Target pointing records
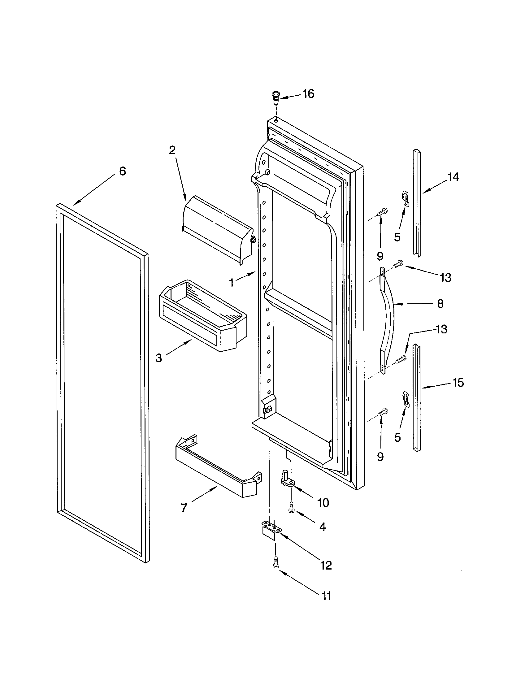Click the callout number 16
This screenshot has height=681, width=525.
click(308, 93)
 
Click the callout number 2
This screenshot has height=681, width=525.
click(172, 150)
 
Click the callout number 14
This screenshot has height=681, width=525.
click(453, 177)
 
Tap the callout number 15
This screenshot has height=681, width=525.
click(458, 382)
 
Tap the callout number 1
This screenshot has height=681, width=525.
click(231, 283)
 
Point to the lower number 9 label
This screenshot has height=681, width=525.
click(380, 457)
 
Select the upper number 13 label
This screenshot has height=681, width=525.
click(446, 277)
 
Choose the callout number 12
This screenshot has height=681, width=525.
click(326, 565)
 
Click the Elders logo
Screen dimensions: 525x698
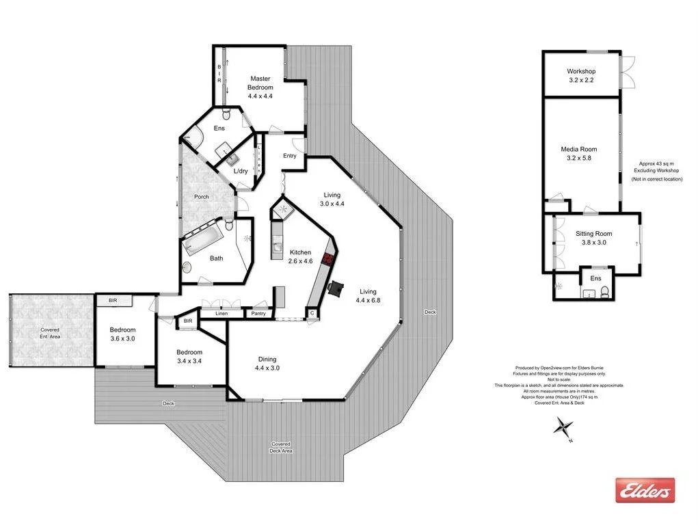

• [TASK TO CARRY OUT]: Please copy out everything from the line containing "Select the upper number 13 label" down to the end of the records, word for word. Leave the pictures out of your answer.

• [SOLUTION TO THE EXERCISE]:
Select the upper number 13 label
This screenshot has height=681, width=525.
click(446, 277)
 
Choose the callout number 12
This screenshot has height=681, width=525.
click(326, 565)
 
Click the Elders logo
Screen dimensions: 525x698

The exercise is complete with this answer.